Kristina’s blond head began shaking again, even more frenetically. “Heat? What you need heat for? It small apartment. It’s warm in here. Hot .” She gestured to the round folds of her body. “Look at what I am wearing. And I’m hot. No heat. You don’t need heat.”
Don began laughing nervously. “Right, that’s because the oven’s on. We couldn’t figure out how to turn on the heat, so we turned on the oven and opened the door.”
Kristina’s eyes narrowed in her fleshy face. She crossed her arms over her bosom and sighed, pursing her lips again into a forbidding line. We were no longer her friends, no longer her dream tenants.
“I’m gonna check for you. But what you need heat for?” She smiled broadly. “You have oven. Oven is fine. Oven is same as heater.” She picked up a nylon track jacket, also red, with white stripes down the sleeves, slipped it on, and zipped it to her chin. “Jewish?” she said, looking at me and smiling. “You think I am stupid.”
Salinger hadn’t called since the day he’d requested the royalty statements—we still didn’t know why he wanted them; James and Hugh chalked it up to yet another of his eccentricities—but others began to call for him, just as my boss had told me they would.

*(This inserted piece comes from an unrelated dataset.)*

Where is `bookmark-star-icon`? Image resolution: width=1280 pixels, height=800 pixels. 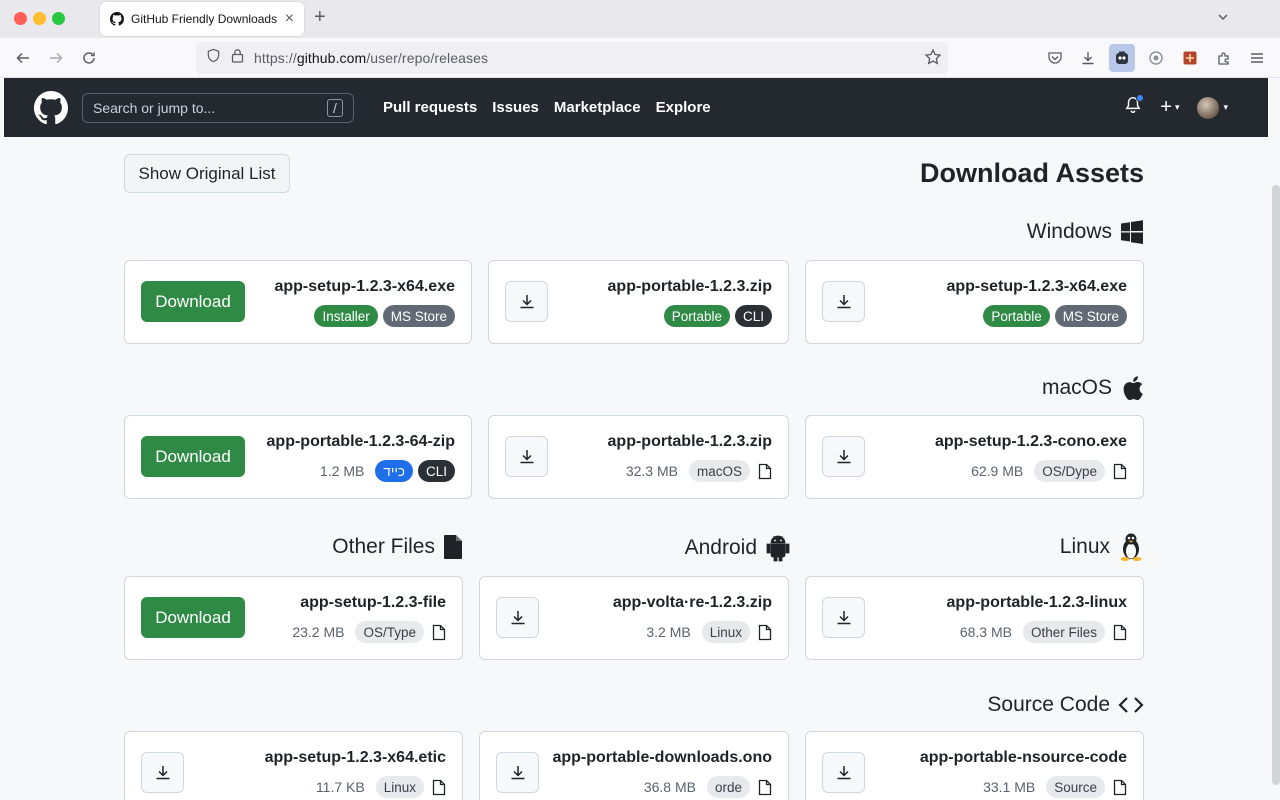
bookmark-star-icon is located at coordinates (933, 60).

Some of the callers were simply old—Salinger’s peers—and perhaps didn’t understand the extent of Salinger’s self-enforced isolation from the world. When last they’d checked, he’d been a tortured young writer, on the cover of Time magazine, the future of American literature writ large. These callers felt an enormous kinship with Salinger, for they, too, had served during World War II, or grown up on the Upper West Side in the 1930s. Often, they had a personal matter to discuss with Salinger: They thought a character in one of his stories was based on their cousin. Or they thought their cousin had done basic training with Salinger. Or they’d lived down the street from him in Westport in 1950. Now, at the dawn of their dotages, they wanted to be in touch with this man whose work had been so significant to them in their youth. Or they’d reread Catcher and only now realized the extent to which it was about Salinger’s experiences during the war. Or they’d just turned back to “A Perfect Day for Bananafish” and found themselves sobbing with recognition, for they, too, had been suicidal after the Battle of the Bulge. No man should ever see what they saw.